No Senado, a eleição de Rodrigo Pacheco (DEM-MG) contou com o já conhecido impulso vindo do Palácio do Planalto, mas também foi construída com o apoio de parlamentares que se opõem a algumas das pautas que visam a redução do tamanho do Estado.

Isso não quer dizer que Lira e Pacheco ignorarão o que a equipe econômica disser. Pelo contrário. Ambos pretendem construir saídas conjuntas com Guedes e prometem respeitar o teto de gastos. É provável, entretanto, que ouçam mais a ala política do governo e busquem mais convergências com o próprio presidente.

O ministro Luiz Eduardo Ramos tende a sair fortalecido do processo eleitoral. Depois de ser alvo de insistentes especulações sobre uma eventual exoneração, o chefe da Secretaria de Governo, articulador político do Planalto, pode colocar no currículo sua participação no estado maior dessas duas campanhas vitoriosas.

Onyx Lorenzoni deve mesmo deixar o Ministério da Cidadania para retornar ao núcleo decisório do Planalto. Se conseguir manter a Subchefia para Assuntos Jurídicos sob a Secretaria-Geral, terá controle sobre todo e qualquer ato publicado no “Diário Oficial da União”. A SAJ historicamente foi um braço da Casa Civil, mas foi realocada na atual administração. É um instrumento poderosíssimo e coloca seu detentor muito próximo ao presidente.

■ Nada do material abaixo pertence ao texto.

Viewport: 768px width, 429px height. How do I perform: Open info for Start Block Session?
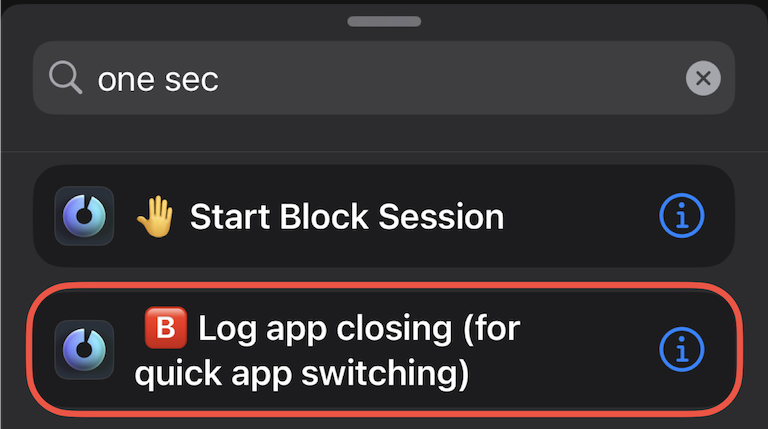(x=682, y=215)
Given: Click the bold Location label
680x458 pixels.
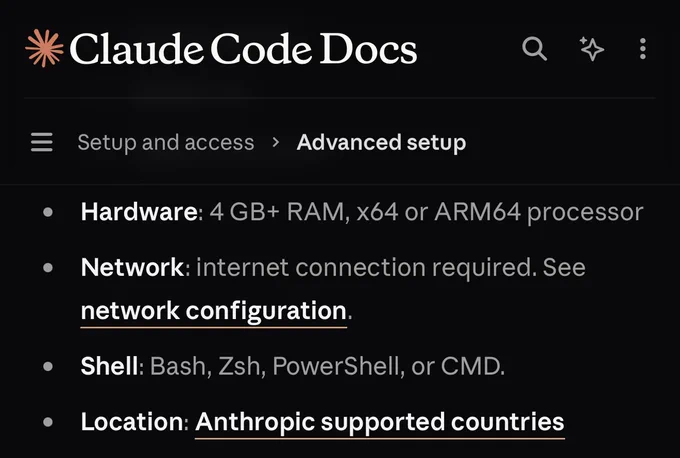Looking at the screenshot, I should click(x=132, y=422).
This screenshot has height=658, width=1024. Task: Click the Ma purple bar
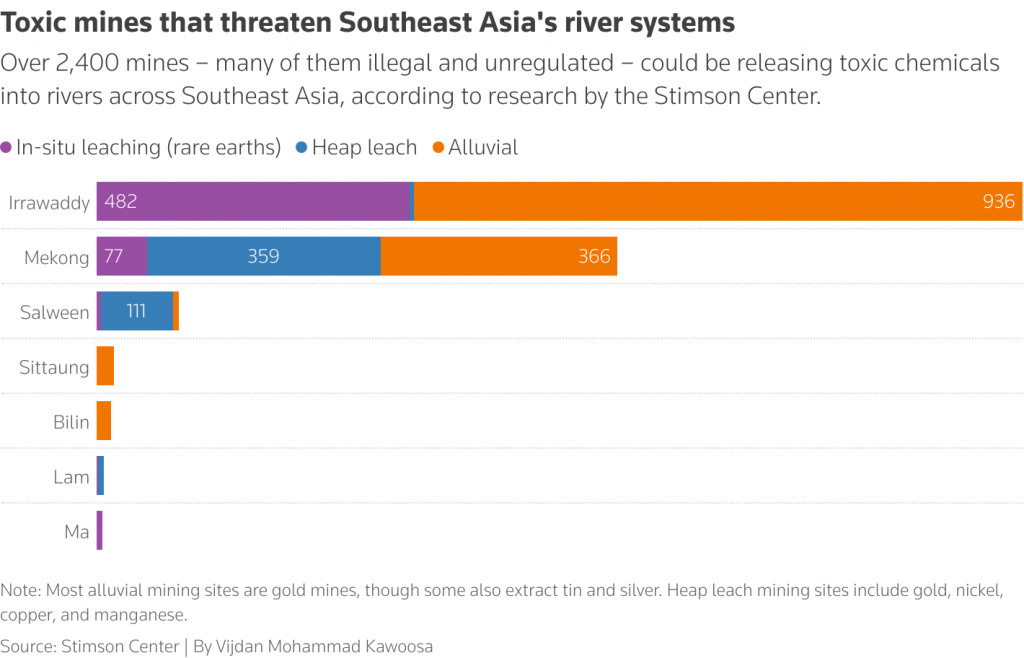click(99, 530)
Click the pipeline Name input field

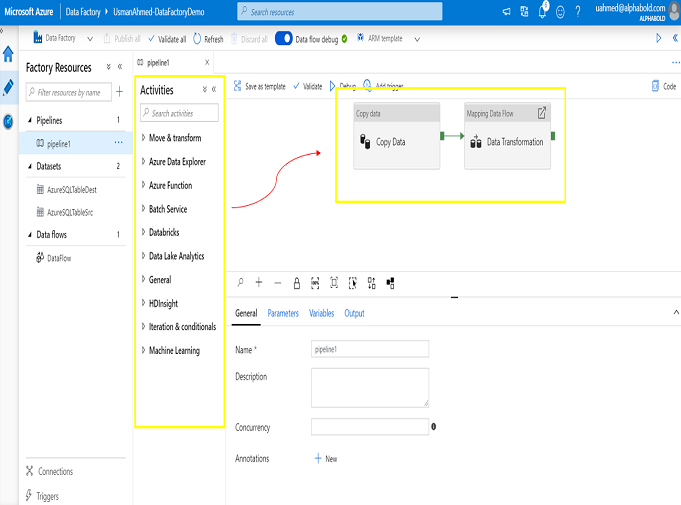(x=370, y=349)
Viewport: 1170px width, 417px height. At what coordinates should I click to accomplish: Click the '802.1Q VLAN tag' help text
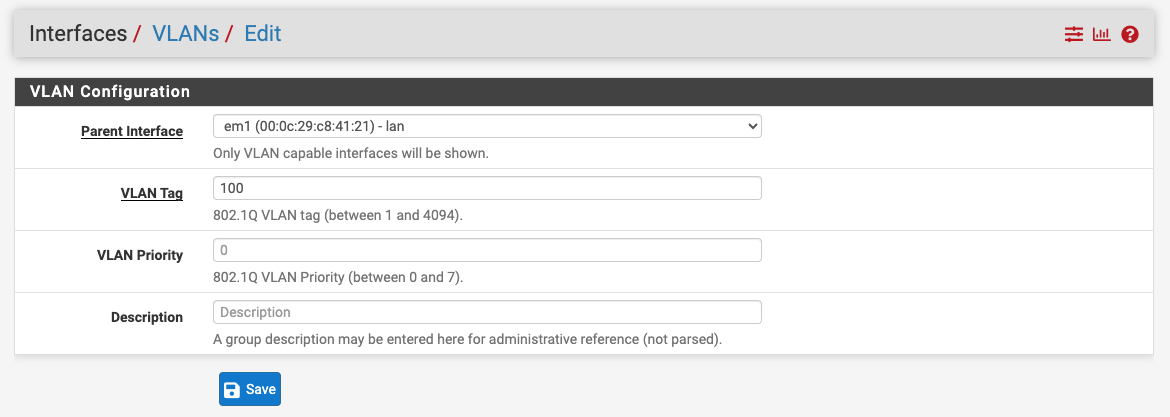(x=338, y=215)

A sinalização de Bolsonaro de que não haverá recriação de ministérios já fez com que os interesses da base se voltassem para as pastas da Saúde e da Educação. Agora que ele adotou para valer o presidencialismo de coalizão, será a vez do Centrão fazer barba, cabelo e bigode, até que se defina a pauta que será tocada até o fim de 2022.